Observation data (J2000 epoch)
- Constellation: Phoenix
- Right ascension: 01^{h} 38^{m} 52.975^{s}
- Declination: −42° 35′ 07.19″
- Redshift: 0.020731
- Heliocentric radial velocity: 6151 km/s
- Distance: 268.8 Mly (82.41 Mpc)
- Apparent magnitude (B): 14.79

Characteristics
- Type: SB(r)bc:
- Size: 126.8 kly (38.88 kpc)

Other designations
- MCG -07-04-027, PGC 6097

= NGC 644 =

Galaxy in the constellation of Phoenix

NGC 644 is a barred spiral galaxy in the constellation Phoenix in the southern sky. It is estimated to be 270 million light-years from the Milky Way and has a diameter of approximately 130,000 light-years. Together with NGC 641, it probably forms a gravitationally bound pair of galaxies.
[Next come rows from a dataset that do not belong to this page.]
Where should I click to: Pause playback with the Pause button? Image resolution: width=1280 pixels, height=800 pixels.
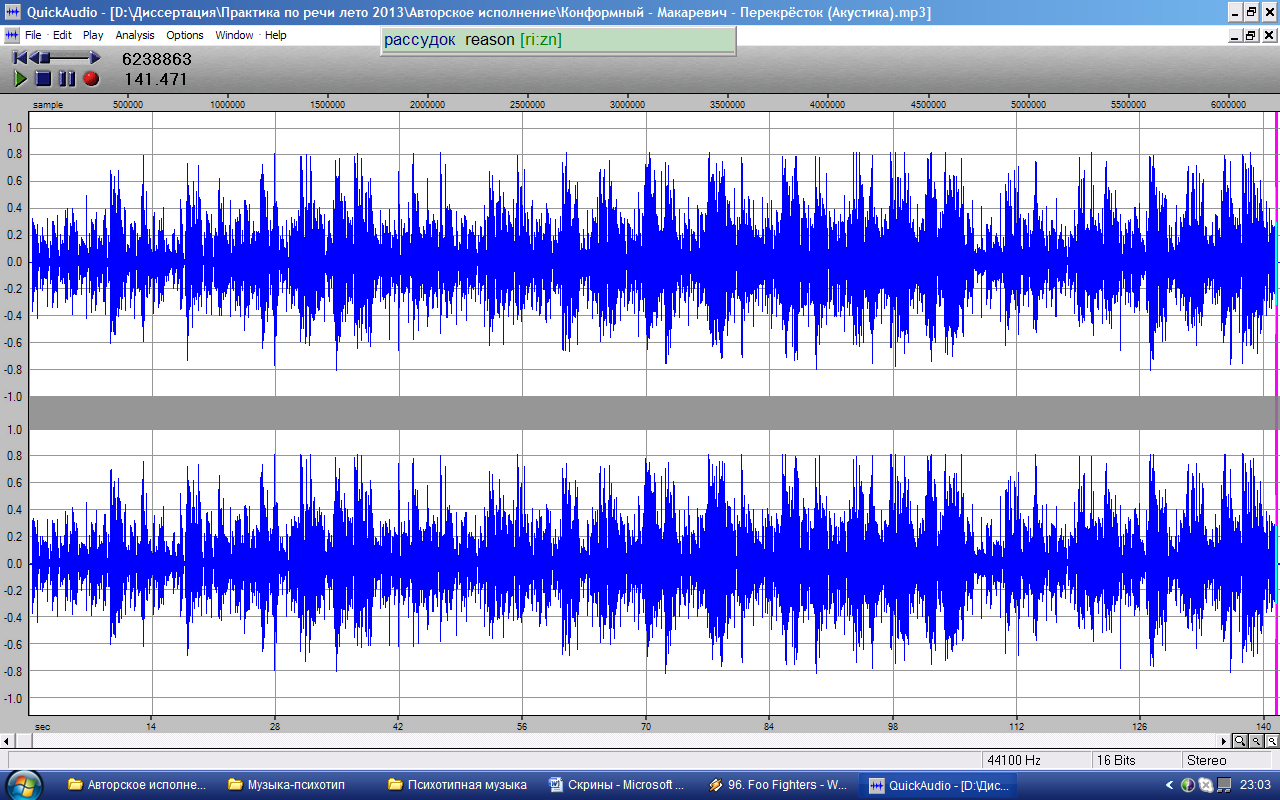point(66,78)
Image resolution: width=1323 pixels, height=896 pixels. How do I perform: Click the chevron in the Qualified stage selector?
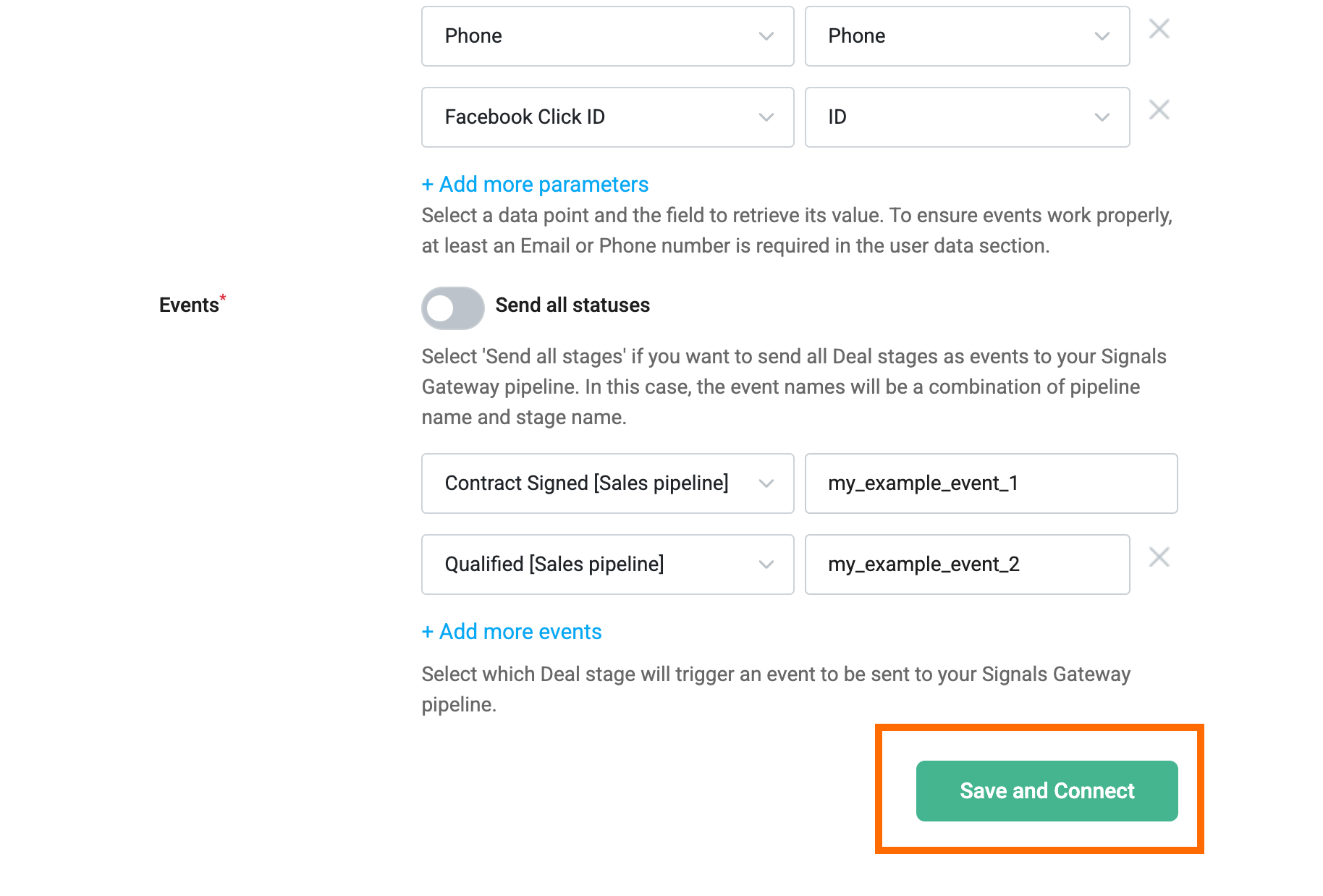click(766, 565)
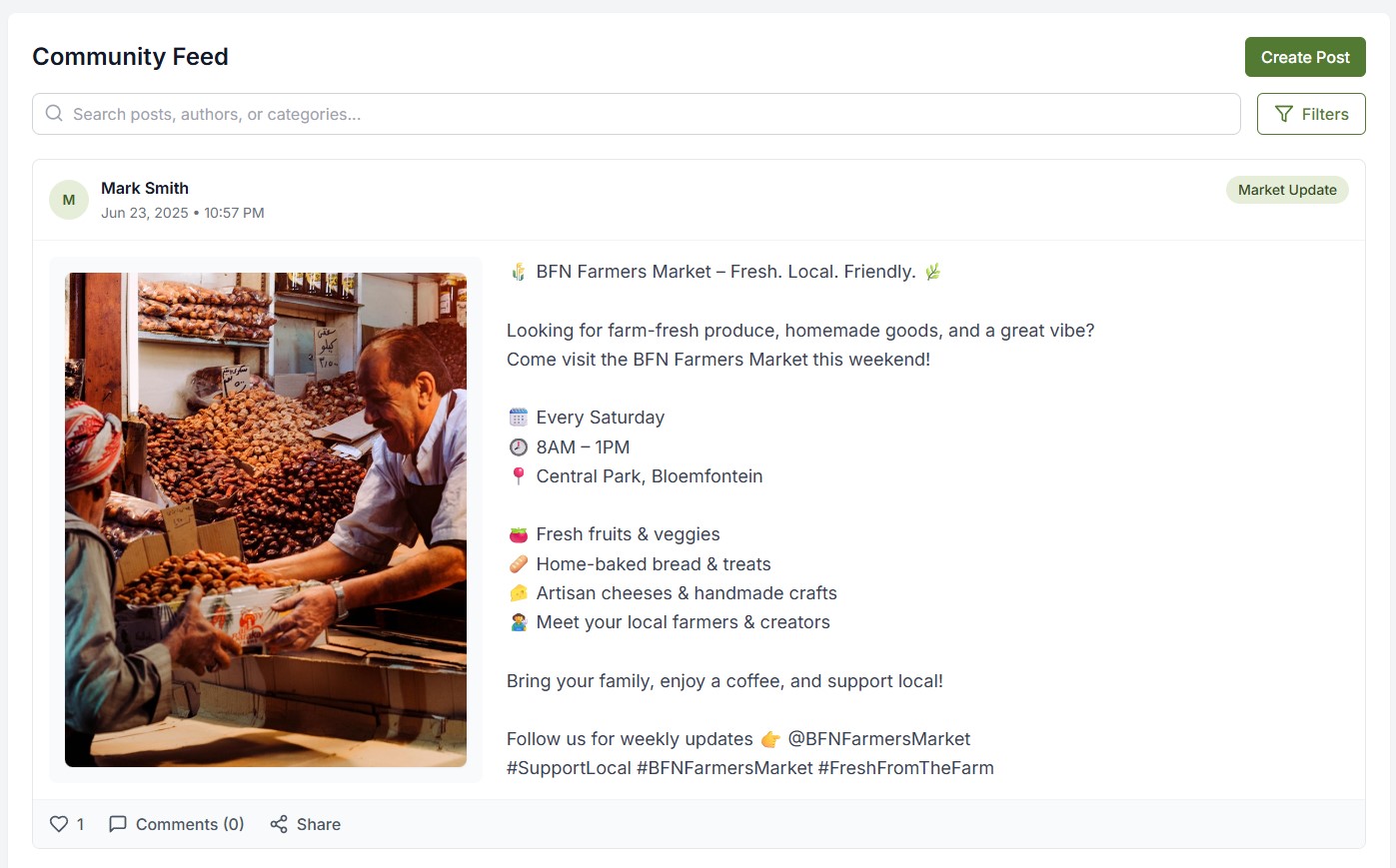Click the like count number 1

[80, 823]
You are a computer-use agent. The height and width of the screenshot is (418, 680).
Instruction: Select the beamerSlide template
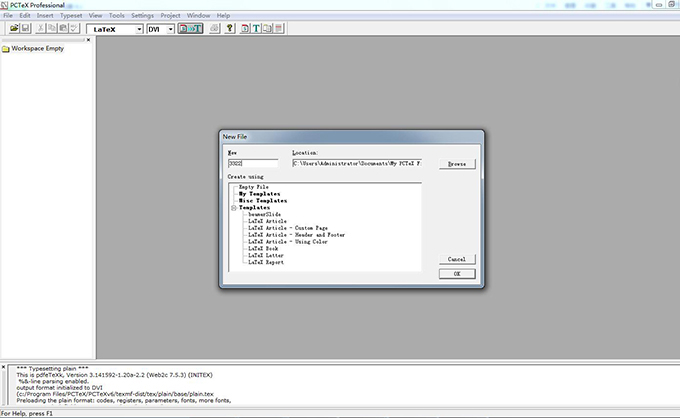(266, 214)
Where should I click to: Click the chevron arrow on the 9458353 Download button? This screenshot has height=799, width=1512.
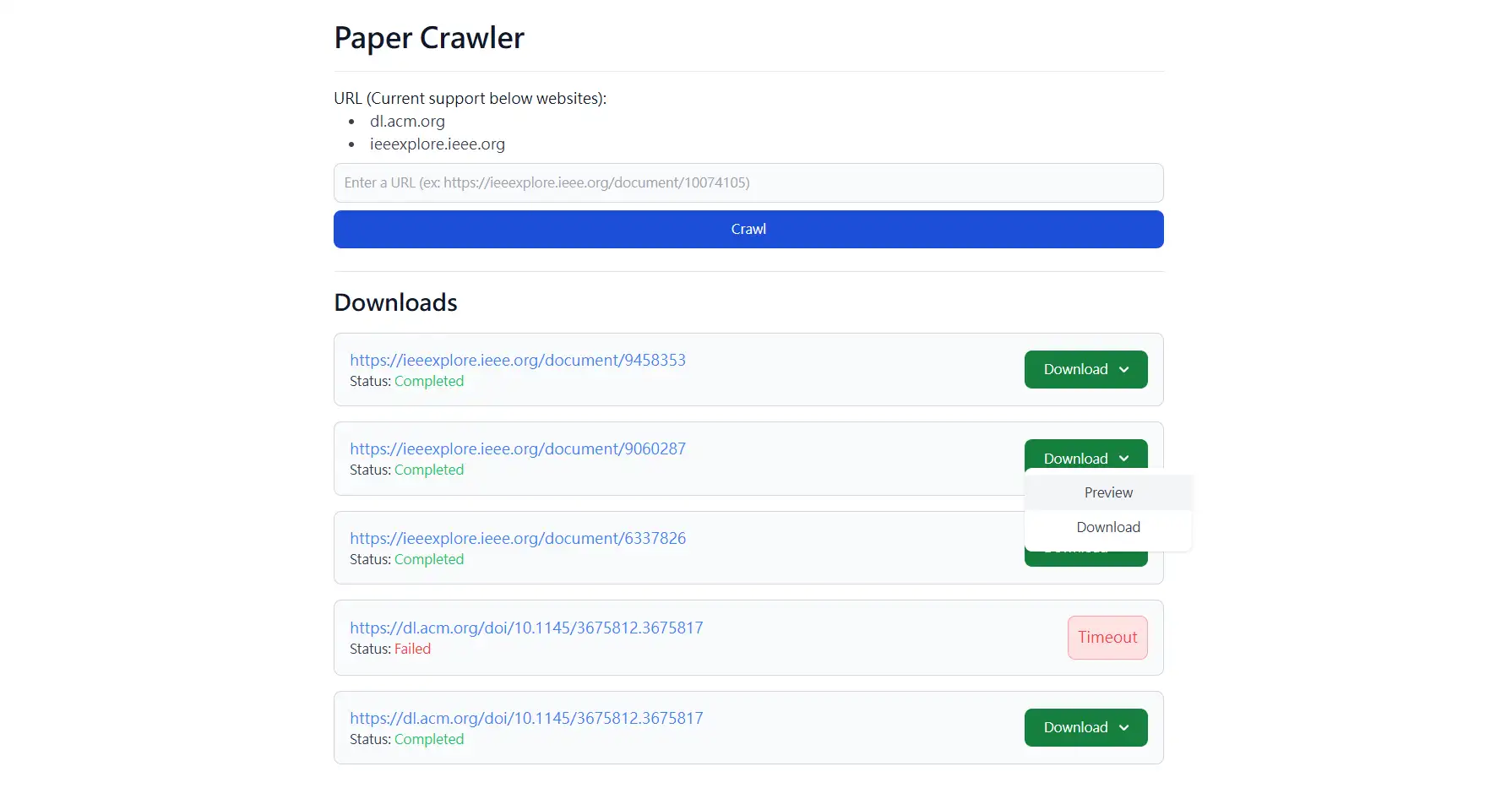pos(1123,370)
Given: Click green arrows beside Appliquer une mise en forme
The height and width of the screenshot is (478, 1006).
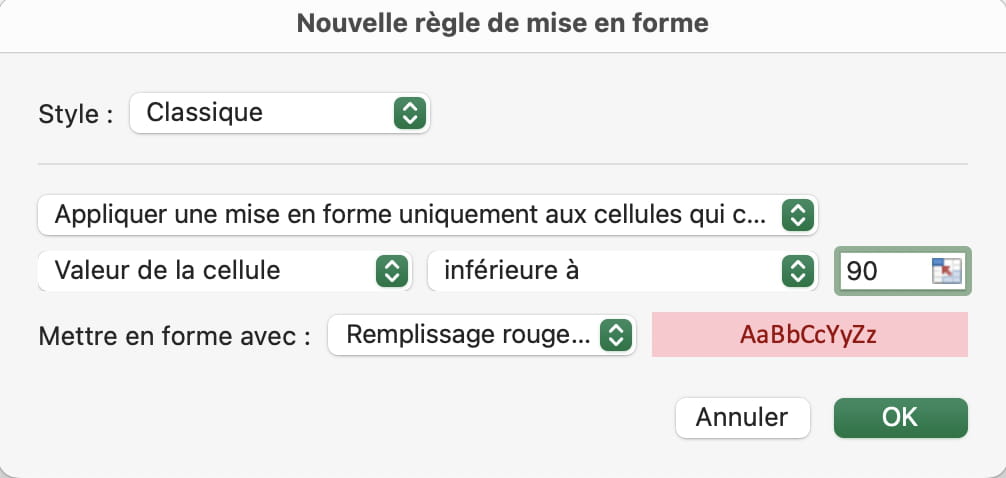Looking at the screenshot, I should 797,216.
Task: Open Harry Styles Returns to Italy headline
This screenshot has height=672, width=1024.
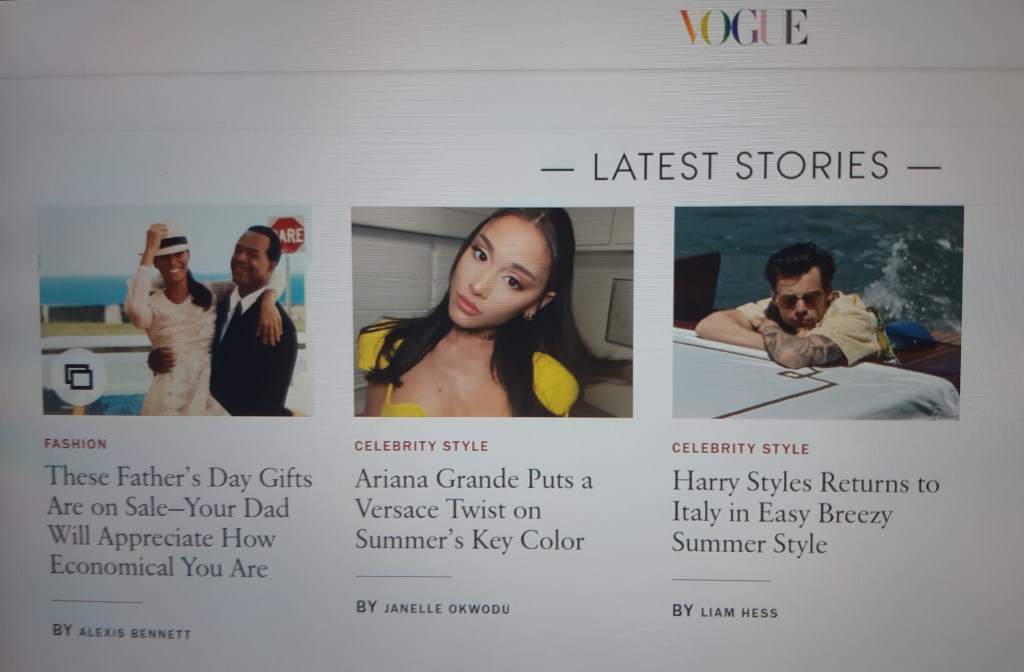Action: point(805,513)
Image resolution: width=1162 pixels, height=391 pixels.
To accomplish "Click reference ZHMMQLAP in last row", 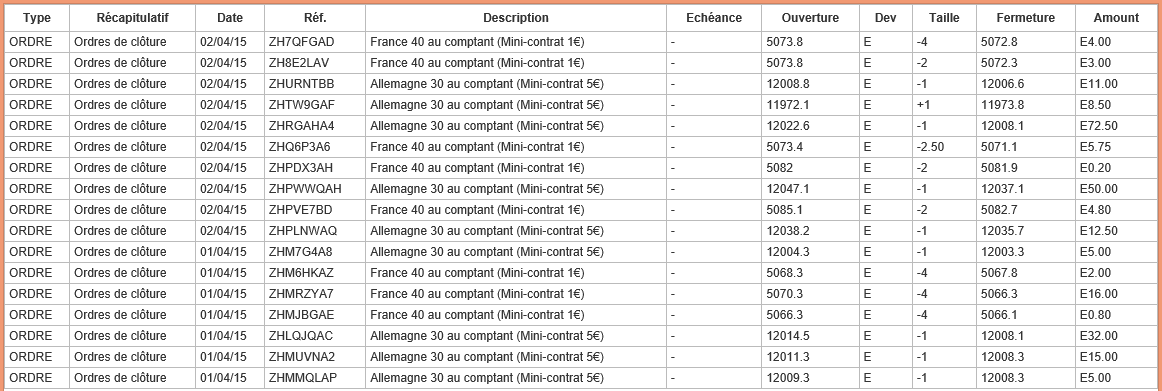I will point(314,378).
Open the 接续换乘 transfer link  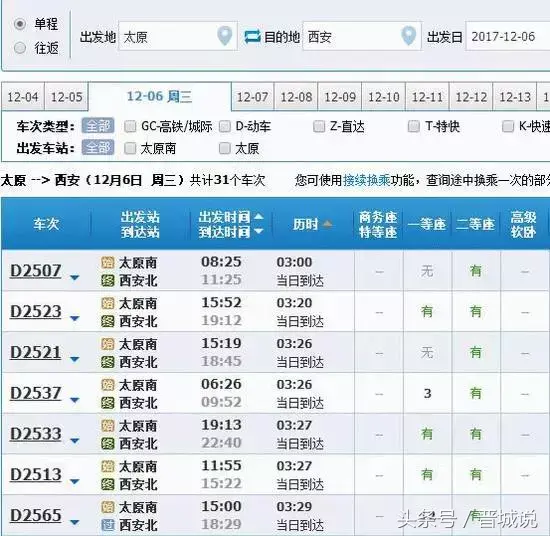pyautogui.click(x=367, y=180)
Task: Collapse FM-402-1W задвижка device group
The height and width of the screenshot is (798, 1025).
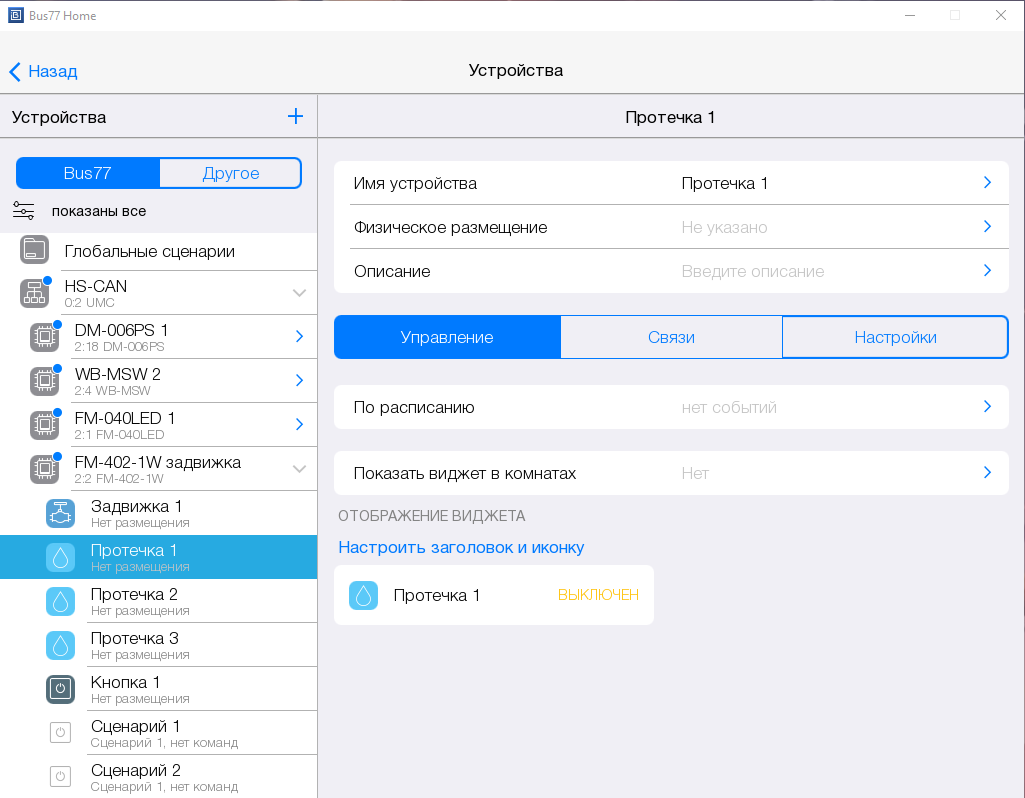Action: [x=298, y=469]
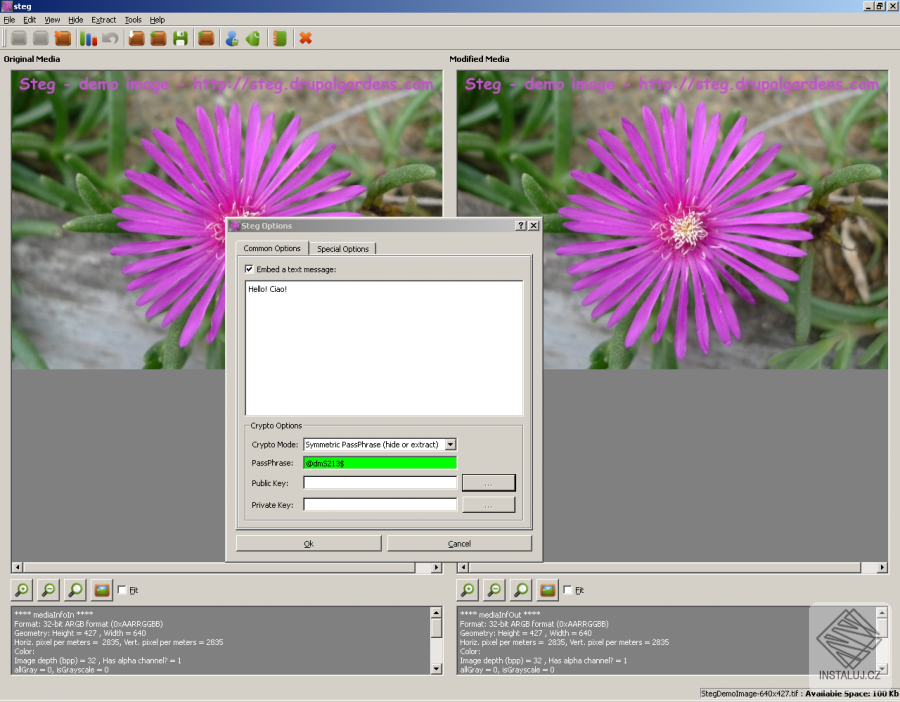Image resolution: width=900 pixels, height=702 pixels.
Task: Cancel the Steg Options dialog
Action: pyautogui.click(x=459, y=543)
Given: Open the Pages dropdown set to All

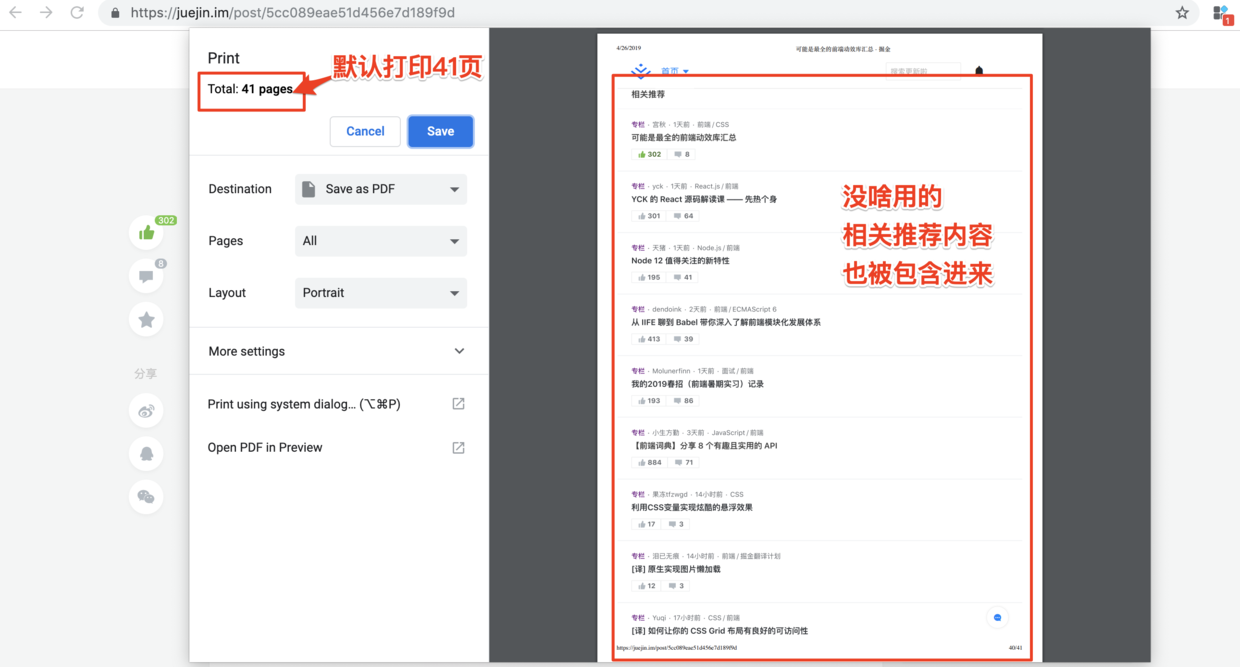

The object was discovered by British astronomer John Herschel on 5 September 1834.

==Supernovae==
Two supernovae have been observed in NGC 644:
- SN 2011gm (Type Ia, mag. 15.8) was discovered by Stuart Parker on 21 September 2011..
- SN 2018cmj (Type II, mag. 17.1) was discovered by ASAS-SN on 13 June 2018.